I'd mostly made up my mind to start work on the overhead and some of the trim in the main cabin, beginning with patterning the underside of the sidedecks above the dinette and galley, but I couldn't find the motivation to dive in.  Instead, I decided to install (temporarily) the main heating unit for the main cabin.   Heat from a hydronic heating system can be dispursed in several different ways; in this case, my system specified two so-called fan heaters, which were copper coil-based, finned radiators with a small 12-volt fan behind, which would blow air over the hot water-heated coils and into the living spaces. 

Based on a simple volumetric calculation for this boat, I selected two units based on their appropriate BTU ratings:  one 7000 BTU fan heater for the main cabin and other living spaces, and a second, smaller one (3500 BTU) for the pilothouse.  Because the space was very small, and our heating needs were not complex, I chose fan heaters attached to simple grills for ease of installation, with a single outlet in both main cabin and pilothouse. 

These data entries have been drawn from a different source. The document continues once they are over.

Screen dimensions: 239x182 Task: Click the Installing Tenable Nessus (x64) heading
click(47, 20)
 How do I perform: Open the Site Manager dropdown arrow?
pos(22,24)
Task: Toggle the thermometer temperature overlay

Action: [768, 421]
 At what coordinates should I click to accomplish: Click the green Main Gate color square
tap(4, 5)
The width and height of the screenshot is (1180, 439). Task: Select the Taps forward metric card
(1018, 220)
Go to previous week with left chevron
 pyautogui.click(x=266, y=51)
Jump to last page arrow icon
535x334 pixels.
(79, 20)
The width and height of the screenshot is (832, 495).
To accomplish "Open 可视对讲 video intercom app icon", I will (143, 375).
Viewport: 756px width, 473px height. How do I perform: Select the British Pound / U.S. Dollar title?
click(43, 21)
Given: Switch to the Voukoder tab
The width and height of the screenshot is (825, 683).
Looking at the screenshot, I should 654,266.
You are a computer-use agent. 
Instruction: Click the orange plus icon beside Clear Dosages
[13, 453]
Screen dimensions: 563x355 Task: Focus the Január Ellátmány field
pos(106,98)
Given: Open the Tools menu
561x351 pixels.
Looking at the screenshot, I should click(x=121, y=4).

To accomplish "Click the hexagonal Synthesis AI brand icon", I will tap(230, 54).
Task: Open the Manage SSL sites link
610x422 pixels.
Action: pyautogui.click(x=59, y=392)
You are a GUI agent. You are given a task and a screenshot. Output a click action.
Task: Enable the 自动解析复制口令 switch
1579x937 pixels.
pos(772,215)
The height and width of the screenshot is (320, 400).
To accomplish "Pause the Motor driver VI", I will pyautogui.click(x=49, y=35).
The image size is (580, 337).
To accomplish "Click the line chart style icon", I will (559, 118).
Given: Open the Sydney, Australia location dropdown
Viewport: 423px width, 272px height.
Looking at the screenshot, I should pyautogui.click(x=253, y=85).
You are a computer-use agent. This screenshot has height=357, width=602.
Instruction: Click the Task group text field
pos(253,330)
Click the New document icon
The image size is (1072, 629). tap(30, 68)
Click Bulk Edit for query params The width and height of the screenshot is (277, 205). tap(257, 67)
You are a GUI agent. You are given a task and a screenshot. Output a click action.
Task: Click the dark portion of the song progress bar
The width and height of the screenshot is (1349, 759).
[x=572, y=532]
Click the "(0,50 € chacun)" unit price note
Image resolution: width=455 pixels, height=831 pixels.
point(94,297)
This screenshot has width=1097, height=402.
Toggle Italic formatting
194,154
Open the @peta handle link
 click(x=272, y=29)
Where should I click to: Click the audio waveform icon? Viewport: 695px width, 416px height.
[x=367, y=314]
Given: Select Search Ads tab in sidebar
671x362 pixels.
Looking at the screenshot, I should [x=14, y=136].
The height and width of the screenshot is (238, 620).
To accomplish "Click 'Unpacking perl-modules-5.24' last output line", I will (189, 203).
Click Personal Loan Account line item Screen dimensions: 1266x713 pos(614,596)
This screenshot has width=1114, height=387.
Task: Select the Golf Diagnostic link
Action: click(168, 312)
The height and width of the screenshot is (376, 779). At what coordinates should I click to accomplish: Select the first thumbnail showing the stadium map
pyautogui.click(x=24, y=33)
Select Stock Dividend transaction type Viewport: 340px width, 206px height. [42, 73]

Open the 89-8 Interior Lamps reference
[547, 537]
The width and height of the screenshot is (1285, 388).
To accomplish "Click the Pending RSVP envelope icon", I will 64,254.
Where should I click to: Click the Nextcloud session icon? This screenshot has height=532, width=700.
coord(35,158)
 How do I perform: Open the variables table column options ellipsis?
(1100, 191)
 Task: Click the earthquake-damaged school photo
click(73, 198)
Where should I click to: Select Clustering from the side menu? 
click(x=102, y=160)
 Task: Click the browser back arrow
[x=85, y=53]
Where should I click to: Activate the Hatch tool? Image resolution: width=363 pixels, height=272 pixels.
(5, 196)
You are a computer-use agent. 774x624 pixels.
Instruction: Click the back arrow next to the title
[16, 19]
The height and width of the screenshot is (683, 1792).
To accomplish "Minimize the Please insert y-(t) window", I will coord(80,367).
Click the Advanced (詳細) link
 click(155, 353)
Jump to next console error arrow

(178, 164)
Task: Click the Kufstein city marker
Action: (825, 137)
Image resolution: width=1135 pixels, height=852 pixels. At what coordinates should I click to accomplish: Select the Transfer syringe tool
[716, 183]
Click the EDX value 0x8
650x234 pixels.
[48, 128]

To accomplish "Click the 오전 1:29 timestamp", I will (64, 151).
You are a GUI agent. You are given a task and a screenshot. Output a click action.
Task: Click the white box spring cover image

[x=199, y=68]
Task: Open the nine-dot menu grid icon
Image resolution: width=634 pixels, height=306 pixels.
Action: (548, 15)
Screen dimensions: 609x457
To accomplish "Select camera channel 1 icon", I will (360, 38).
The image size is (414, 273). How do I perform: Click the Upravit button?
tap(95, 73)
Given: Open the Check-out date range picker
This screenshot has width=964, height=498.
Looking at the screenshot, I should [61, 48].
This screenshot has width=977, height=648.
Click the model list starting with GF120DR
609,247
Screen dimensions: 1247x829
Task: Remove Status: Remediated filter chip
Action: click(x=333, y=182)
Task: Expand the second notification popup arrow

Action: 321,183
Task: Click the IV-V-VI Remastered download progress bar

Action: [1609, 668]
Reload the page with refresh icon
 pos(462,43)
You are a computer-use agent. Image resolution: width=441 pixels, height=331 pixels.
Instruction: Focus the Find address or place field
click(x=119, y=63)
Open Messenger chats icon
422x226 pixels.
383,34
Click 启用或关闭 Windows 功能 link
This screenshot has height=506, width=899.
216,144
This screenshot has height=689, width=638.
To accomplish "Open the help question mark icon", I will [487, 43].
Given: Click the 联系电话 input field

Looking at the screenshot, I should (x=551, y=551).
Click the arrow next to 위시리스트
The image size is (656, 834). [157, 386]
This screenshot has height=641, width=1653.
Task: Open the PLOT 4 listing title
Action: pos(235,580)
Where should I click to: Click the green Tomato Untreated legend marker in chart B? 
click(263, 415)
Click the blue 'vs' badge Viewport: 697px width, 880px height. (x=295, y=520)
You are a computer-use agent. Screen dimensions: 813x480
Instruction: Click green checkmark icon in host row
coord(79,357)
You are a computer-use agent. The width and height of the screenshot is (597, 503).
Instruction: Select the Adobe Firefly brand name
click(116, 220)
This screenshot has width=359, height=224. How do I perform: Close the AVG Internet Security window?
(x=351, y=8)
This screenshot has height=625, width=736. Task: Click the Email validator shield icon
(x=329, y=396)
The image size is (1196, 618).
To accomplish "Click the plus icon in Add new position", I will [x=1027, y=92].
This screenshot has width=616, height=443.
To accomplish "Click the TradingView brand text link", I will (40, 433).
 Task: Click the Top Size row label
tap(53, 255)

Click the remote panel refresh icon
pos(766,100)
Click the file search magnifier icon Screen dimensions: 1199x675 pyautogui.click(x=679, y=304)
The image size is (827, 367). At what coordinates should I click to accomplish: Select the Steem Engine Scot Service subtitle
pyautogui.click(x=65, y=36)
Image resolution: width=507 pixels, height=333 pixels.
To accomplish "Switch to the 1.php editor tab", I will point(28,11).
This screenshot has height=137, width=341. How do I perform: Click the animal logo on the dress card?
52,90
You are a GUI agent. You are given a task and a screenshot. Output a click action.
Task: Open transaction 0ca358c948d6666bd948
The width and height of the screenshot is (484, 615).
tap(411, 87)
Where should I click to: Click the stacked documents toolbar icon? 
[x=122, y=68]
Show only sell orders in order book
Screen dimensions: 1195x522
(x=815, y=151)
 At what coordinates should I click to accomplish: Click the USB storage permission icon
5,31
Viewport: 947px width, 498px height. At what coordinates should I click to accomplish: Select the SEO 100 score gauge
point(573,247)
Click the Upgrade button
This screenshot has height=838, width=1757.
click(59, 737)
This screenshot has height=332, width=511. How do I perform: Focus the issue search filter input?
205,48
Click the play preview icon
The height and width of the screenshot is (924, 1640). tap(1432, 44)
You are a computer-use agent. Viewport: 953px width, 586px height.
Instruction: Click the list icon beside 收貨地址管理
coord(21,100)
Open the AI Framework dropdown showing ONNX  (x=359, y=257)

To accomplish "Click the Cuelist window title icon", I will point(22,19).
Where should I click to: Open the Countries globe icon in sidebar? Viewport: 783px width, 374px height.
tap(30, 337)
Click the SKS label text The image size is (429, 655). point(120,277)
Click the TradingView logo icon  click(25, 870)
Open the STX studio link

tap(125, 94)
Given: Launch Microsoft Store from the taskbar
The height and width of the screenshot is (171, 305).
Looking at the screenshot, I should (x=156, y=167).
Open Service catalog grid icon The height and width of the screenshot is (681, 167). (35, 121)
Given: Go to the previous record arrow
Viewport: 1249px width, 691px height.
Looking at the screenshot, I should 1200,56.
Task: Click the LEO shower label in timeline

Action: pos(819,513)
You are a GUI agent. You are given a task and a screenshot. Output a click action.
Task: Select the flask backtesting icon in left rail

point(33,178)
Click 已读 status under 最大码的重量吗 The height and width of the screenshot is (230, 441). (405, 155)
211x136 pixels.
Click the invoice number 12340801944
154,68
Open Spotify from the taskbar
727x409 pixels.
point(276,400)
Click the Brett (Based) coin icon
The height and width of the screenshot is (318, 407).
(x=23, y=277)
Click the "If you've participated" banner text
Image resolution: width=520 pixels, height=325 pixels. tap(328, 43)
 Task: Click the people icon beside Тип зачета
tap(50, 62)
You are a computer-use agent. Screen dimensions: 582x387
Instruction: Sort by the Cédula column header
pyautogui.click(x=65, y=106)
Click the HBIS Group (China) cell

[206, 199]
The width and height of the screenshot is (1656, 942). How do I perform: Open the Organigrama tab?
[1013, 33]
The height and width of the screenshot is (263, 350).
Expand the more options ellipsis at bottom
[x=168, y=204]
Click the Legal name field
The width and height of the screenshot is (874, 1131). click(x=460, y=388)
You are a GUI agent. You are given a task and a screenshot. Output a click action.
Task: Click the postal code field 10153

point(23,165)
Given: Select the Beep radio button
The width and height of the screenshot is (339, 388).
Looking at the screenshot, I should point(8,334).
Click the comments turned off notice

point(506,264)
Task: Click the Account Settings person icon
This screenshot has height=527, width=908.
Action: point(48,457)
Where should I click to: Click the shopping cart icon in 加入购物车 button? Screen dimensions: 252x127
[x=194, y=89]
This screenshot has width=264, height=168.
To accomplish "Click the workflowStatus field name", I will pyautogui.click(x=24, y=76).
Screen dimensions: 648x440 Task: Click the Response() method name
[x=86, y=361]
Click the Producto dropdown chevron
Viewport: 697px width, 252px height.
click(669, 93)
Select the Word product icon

Other choices could have included fan heaters with one or more outlets for ductwork to more widely disperse the heated air, but I saw no need for this sort of installation here.  Additionally, I had plenty of room for the single, directly-mounted fan heater beneath the dinette, which was a generally central location.  I considered an additional outlet forward, but decided against it since the 7000 BTU unit was more than large enough for the entire living space (as I'd calculated), and we didn't want heat directly in the sleeping cabin anyway.  In any event, our heat would mostly be used in summer months and the shoulder seasons, when it might be used to take the chill off rather than provide life-sustaining heat, and there was no need to go overboard on the installation.  I could always add additional fan heaters later if I saw the need.  While there was nothing simple about this overall installation, everything I could do to keep it as simple as possible would be worthwhile.

I chose the large cabinet beneath the center of the dinette for the installation.  This location was ideal because of ease of access for installation and operation of the fan heater and its related hoses, plus it was centrally located and out of the way.  I decided to cut the hole for the heater now since it was a large hole, and I felt it was best to get the cutting out of the way before I began trim and additional varnish work in the main cabin.

The fan heater featured a metal grill attached directly to its front, and installation was a matter of cutting an appropriate-sized hole in the cabinet face and screwing the grill to the cabinet; the coil heater was supported by the grill itself.  I made a cardboard pattern of the grill, then made some cutouts to demark the opening I needed to cut in the cabinet.  To maintain the stability of the pattern, I only cut out triangular wedges at the four corners of the proposed cutout; this made it easy to align the template on the cabinet front and mark the corners, which marks I then connected with a ruler.  I held the grill 2" above the cabin sole substrate to allow for the finished sole and some trim, while keeping the heater as low as possible for best heating, and aligned the opening in the center of the cabinet lengthwise.


After marking the opening and double-checking its position, I cut out the center, inserted the fan heater, then marked the four screw locations.  I drilled and tapped these holes for machine screws, and temporarily installed the heating unit.  Later, I'd build a protective cover inside the cabinet.


When spec'ing the equipment for this install, I'd considered the grillwork, as there were several material choices:  white, black, stainless, and brass.  For a while, I thought I'd go with stainless, but ultimately I chose black for its simplicity and because I thought the stainless might stand more than the black.  I didn't dislike the black, but began to wonder if I should switch to a brass grill.  We'll see.  With the table and other finished items in place, I didn't think the grill would stand out much in this location no matter its color.